═══ Listed records ═══
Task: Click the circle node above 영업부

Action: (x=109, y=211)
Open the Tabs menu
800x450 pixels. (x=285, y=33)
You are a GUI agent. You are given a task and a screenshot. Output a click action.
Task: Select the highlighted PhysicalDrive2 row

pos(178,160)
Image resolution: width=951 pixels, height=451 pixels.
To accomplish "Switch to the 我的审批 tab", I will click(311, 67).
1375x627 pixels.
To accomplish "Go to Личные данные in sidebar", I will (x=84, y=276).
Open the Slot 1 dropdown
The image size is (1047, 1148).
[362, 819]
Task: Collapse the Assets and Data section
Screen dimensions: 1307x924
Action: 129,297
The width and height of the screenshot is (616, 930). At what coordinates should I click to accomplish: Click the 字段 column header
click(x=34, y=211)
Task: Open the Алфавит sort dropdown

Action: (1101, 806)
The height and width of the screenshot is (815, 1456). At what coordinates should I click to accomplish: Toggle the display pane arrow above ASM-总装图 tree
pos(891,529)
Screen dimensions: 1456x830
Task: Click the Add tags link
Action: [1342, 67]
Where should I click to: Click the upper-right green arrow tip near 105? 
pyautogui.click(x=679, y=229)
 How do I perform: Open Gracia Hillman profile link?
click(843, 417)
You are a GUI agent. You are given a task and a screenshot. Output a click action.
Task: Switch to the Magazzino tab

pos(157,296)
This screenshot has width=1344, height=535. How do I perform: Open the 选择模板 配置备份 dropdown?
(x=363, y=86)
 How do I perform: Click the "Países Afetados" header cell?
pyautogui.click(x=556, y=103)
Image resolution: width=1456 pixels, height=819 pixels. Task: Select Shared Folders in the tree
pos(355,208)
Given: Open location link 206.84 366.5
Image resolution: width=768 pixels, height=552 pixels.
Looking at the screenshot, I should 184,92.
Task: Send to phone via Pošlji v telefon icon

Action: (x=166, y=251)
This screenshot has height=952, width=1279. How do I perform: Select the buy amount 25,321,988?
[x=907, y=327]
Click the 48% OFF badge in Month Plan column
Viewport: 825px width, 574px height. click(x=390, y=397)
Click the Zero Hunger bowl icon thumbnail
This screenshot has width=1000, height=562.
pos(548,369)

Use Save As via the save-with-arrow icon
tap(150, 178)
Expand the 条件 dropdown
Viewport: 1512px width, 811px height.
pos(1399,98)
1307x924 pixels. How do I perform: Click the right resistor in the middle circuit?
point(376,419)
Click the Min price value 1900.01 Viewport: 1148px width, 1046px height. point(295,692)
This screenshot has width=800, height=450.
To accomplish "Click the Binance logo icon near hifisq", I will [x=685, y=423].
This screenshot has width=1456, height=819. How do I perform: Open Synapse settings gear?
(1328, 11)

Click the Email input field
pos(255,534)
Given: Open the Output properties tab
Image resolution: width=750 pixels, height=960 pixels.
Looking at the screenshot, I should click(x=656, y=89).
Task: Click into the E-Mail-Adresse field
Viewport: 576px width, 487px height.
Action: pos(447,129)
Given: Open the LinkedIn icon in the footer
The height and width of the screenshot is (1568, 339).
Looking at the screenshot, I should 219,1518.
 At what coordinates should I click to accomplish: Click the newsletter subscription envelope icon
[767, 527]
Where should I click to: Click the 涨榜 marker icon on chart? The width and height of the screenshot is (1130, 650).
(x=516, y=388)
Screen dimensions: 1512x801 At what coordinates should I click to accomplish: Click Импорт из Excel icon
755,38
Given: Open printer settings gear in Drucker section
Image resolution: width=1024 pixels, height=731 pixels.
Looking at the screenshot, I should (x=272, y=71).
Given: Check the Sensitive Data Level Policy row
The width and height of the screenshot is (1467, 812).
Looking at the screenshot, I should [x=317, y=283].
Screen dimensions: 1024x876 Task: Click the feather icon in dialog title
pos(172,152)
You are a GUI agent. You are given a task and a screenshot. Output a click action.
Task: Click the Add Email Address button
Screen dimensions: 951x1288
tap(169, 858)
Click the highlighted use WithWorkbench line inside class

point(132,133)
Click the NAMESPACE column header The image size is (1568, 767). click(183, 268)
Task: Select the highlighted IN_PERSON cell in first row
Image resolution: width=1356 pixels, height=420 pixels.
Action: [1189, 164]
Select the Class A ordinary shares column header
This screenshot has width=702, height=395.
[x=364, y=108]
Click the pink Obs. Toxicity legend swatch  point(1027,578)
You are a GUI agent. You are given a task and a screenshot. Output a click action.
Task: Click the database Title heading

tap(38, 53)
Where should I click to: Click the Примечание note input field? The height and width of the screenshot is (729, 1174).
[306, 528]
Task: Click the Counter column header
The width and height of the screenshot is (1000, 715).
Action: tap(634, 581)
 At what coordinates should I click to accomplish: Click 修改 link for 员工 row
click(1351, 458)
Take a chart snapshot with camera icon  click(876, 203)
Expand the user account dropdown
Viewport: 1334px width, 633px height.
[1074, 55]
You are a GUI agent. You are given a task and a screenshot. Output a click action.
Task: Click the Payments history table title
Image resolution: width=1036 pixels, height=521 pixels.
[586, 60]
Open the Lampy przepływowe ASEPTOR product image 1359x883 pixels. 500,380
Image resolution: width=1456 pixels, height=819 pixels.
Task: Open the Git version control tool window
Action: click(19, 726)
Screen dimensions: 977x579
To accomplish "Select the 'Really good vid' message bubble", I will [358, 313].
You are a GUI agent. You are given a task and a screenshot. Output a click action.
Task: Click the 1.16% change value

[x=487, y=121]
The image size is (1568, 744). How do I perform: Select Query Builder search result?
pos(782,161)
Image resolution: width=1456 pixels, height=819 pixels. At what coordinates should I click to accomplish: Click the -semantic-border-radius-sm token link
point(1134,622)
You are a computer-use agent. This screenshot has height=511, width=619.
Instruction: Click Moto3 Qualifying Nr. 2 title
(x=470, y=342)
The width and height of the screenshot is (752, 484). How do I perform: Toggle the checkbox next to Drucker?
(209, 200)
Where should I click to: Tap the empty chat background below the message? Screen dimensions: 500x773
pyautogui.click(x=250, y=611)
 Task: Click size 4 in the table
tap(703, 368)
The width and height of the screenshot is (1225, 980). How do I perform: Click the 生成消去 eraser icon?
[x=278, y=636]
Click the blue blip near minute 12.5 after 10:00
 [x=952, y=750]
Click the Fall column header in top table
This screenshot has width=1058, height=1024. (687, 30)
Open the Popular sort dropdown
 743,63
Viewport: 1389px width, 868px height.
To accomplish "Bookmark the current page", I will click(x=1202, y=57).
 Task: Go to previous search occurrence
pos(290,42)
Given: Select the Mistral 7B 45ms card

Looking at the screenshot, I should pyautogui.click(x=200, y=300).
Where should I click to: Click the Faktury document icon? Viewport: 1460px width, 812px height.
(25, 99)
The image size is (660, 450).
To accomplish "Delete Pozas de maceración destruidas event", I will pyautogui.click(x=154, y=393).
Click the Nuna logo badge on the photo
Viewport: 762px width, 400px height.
═══
▶ _What the task asks_: Copy out every one of the records above, character for character and in the same order.

▶ _Task answer_:
Task: Click the circle node above 영업부

Action: (x=109, y=211)
Open the Tabs menu
800x450 pixels. (x=285, y=33)
You are a GUI agent. You are given a task and a screenshot. Output a click action.
Task: Select the highlighted PhysicalDrive2 row

pos(178,160)
Image resolution: width=951 pixels, height=451 pixels.
To accomplish "Switch to the 我的审批 tab", I will click(311, 67).
1375x627 pixels.
To accomplish "Go to Личные данные in sidebar", I will (x=84, y=276).
Open the Slot 1 dropdown
The image size is (1047, 1148).
[362, 819]
Task: Collapse the Assets and Data section
Screen dimensions: 1307x924
Action: 129,297
The width and height of the screenshot is (616, 930). At what coordinates should I click to accomplish: Click the 字段 column header
click(x=34, y=211)
Task: Open the Алфавит sort dropdown

Action: (1101, 806)
The height and width of the screenshot is (815, 1456). At what coordinates should I click to accomplish: Toggle the display pane arrow above ASM-总装图 tree
pos(891,529)
Screen dimensions: 1456x830
Task: Click the Add tags link
Action: [1342, 67]
Where should I click to: Click the upper-right green arrow tip near 105? 
pyautogui.click(x=679, y=229)
 How do I perform: Open Gracia Hillman profile link?
click(843, 417)
You are a GUI agent. You are given a task and a screenshot. Output a click action.
Task: Switch to the Magazzino tab

pos(157,296)
This screenshot has width=1344, height=535. How do I perform: Open the 选择模板 配置备份 dropdown?
(x=363, y=86)
 How do I perform: Click the "Países Afetados" header cell?
pyautogui.click(x=556, y=103)
Image resolution: width=1456 pixels, height=819 pixels. Task: Select Shared Folders in the tree
pos(355,208)
Given: Open location link 206.84 366.5
Image resolution: width=768 pixels, height=552 pixels.
Looking at the screenshot, I should 184,92.
Task: Send to phone via Pošlji v telefon icon

Action: (x=166, y=251)
This screenshot has height=952, width=1279. How do I perform: Select the buy amount 25,321,988?
[x=907, y=327]
Click the 48% OFF badge in Month Plan column
Viewport: 825px width, 574px height. click(x=390, y=397)
Click the Zero Hunger bowl icon thumbnail
This screenshot has width=1000, height=562.
pos(548,369)

Use Save As via the save-with-arrow icon
tap(150, 178)
Expand the 条件 dropdown
Viewport: 1512px width, 811px height.
pos(1399,98)
1307x924 pixels. How do I perform: Click the right resistor in the middle circuit?
point(376,419)
Click the Min price value 1900.01 Viewport: 1148px width, 1046px height. point(295,692)
This screenshot has width=800, height=450.
To accomplish "Click the Binance logo icon near hifisq", I will [x=685, y=423].
This screenshot has width=1456, height=819. How do I perform: Open Synapse settings gear?
(1328, 11)

Click the Email input field
pos(255,534)
Given: Open the Output properties tab
Image resolution: width=750 pixels, height=960 pixels.
Looking at the screenshot, I should click(x=656, y=89).
Task: Click into the E-Mail-Adresse field
Viewport: 576px width, 487px height.
Action: pos(447,129)
Given: Open the LinkedIn icon in the footer
The height and width of the screenshot is (1568, 339).
Looking at the screenshot, I should 219,1518.
 At what coordinates should I click to accomplish: Click the newsletter subscription envelope icon
[767, 527]
Where should I click to: Click the 涨榜 marker icon on chart? The width and height of the screenshot is (1130, 650).
(x=516, y=388)
Screen dimensions: 1512x801 At what coordinates should I click to accomplish: Click Импорт из Excel icon
755,38
Given: Open printer settings gear in Drucker section
Image resolution: width=1024 pixels, height=731 pixels.
Looking at the screenshot, I should (x=272, y=71).
Given: Check the Sensitive Data Level Policy row
The width and height of the screenshot is (1467, 812).
Looking at the screenshot, I should [x=317, y=283].
Screen dimensions: 1024x876 Task: Click the feather icon in dialog title
pos(172,152)
You are a GUI agent. You are given a task and a screenshot. Output a click action.
Task: Click the Add Email Address button
Screen dimensions: 951x1288
tap(169, 858)
Click the highlighted use WithWorkbench line inside class

point(132,133)
Click the NAMESPACE column header The image size is (1568, 767). click(183, 268)
Task: Select the highlighted IN_PERSON cell in first row
Image resolution: width=1356 pixels, height=420 pixels.
Action: [1189, 164]
Select the Class A ordinary shares column header
This screenshot has width=702, height=395.
[x=364, y=108]
Click the pink Obs. Toxicity legend swatch  point(1027,578)
You are a GUI agent. You are given a task and a screenshot. Output a click action.
Task: Click the database Title heading

tap(38, 53)
Where should I click to: Click the Примечание note input field? The height and width of the screenshot is (729, 1174).
[306, 528]
Task: Click the Counter column header
The width and height of the screenshot is (1000, 715).
Action: tap(634, 581)
 At what coordinates should I click to accomplish: Click 修改 link for 员工 row
click(1351, 458)
Take a chart snapshot with camera icon  click(876, 203)
Expand the user account dropdown
Viewport: 1334px width, 633px height.
[1074, 55]
You are a GUI agent. You are given a task and a screenshot. Output a click action.
Task: Click the Payments history table title
Image resolution: width=1036 pixels, height=521 pixels.
[586, 60]
Open the Lampy przepływowe ASEPTOR product image 1359x883 pixels. 500,380
Image resolution: width=1456 pixels, height=819 pixels.
Task: Open the Git version control tool window
Action: click(19, 726)
Screen dimensions: 977x579
To accomplish "Select the 'Really good vid' message bubble", I will [358, 313].
You are a GUI agent. You are given a task and a screenshot. Output a click action.
Task: Click the 1.16% change value

[x=487, y=121]
The image size is (1568, 744). How do I perform: Select Query Builder search result?
pos(782,161)
Image resolution: width=1456 pixels, height=819 pixels. At what coordinates should I click to accomplish: Click the -semantic-border-radius-sm token link
point(1134,622)
You are a computer-use agent. This screenshot has height=511, width=619.
Instruction: Click Moto3 Qualifying Nr. 2 title
(x=470, y=342)
The width and height of the screenshot is (752, 484). How do I perform: Toggle the checkbox next to Drucker?
(209, 200)
Where should I click to: Tap the empty chat background below the message? Screen dimensions: 500x773
pyautogui.click(x=250, y=611)
 Task: Click size 4 in the table
tap(703, 368)
The width and height of the screenshot is (1225, 980). How do I perform: Click the 生成消去 eraser icon?
[x=278, y=636]
Click the blue blip near minute 12.5 after 10:00
 [x=952, y=750]
Click the Fall column header in top table
This screenshot has width=1058, height=1024. (687, 30)
Open the Popular sort dropdown
 743,63
Viewport: 1389px width, 868px height.
To accomplish "Bookmark the current page", I will click(x=1202, y=57).
 Task: Go to previous search occurrence
pos(290,42)
Given: Select the Mistral 7B 45ms card

Looking at the screenshot, I should pyautogui.click(x=200, y=300).
Where should I click to: Click the Faktury document icon? Viewport: 1460px width, 812px height.
(25, 99)
The image size is (660, 450).
To accomplish "Delete Pozas de maceración destruidas event", I will pyautogui.click(x=154, y=393).
Click the Nuna logo badge on the photo
Viewport: 762px width, 400px height.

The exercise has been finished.